Saturday, October 30, 2010, L–6&7 (left box)
Directed by Jim Warren

As the actors themselves pointed out in private conversation, this is a good play, but it is not a great play. Ironically, it suffered something on the Blackfriars stage with a company so adept at gleaning action, gesture, and expression from references in Elizabethan and Jacobean scripts. Because Heywood didn't provide a script rich in such details, what I've seen play as a fun, slapstick romp in a theater using light effects and settings and a cast given to caricaturing acrobatics (Royal Shakespeare Company in 1986) only slogged along in the hands of the ASC players on the bare Blackfriars stage.

Granted, we've seen this company carry out fun romps in the past, so it may have been an off day. Other possible factors: As this was the fifth and last play to open in repertoire, it might not have gelled yet in performance; and the matinee audience we watch it with seemed unconnected, as many of the jokes landed like duds. No matter how hard Allison Glenzer playing the clown, Clem, ba-da-bing'd her way through bad puns, the audience barely smirked.
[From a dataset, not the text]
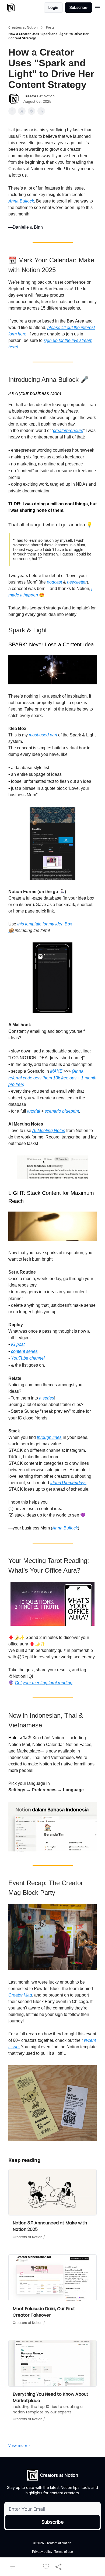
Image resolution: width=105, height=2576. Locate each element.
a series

This overall lack of energy from the stalls hampered a play that relies on energy in abundance for its entertainment value.

Before the plot got absurdly confusing as the action moved to sea, there is a fine character-driven plot device when Bess Bridges undoes the swaggering braggart Roughman, a scene that gave the two principals a character map for the rest of the play. James Keegan's Roughman ranged from braggart to coward to false braggart and undone swaggerer to true hero with well-placed gusto and an ugly pair of Ninja Turtle underwear. Ginna Hoben's Bess transitioned from honest innkeeper to swaggering cavalier brother to scheming actor, all in sequence in the play's first half, then combining all into one persona, the famous seafaring Bess, in the second half. Hoben capably carried the play on her shoulders. Unfortunately, the rest of the cast doesn't get nearly so much to work with (now that I think about the RSC production, the only two performances which stand out for me among a strong cast was Imelda Staunton's Bess and Pete Postlethwaite's Roughman).

Though the sets may have been typically Blackfriars barebones, this was yet a sumptuous production thanks to the costumes—including those Ninja Turtle boxers. Characters appeared as authentic English privateers, French and Italian merchants, Spanish captains, and a Morrocan prince lounging on Arabian cushions. Bess herself transitioned in dress from barmaid to innkeeper to cavalier to privateer and, finally, into stunning Elizabethan regality that could have slipped off a portrait of the eponymous queen herself. At that moment, René Thorton Jr.'s Mullisheg, King of Fez, blabbered in real lust and true affection, and Heywood's allegorical rendering of Queen Elizabeth as English everywoman came to its final point: don't mess with Bess.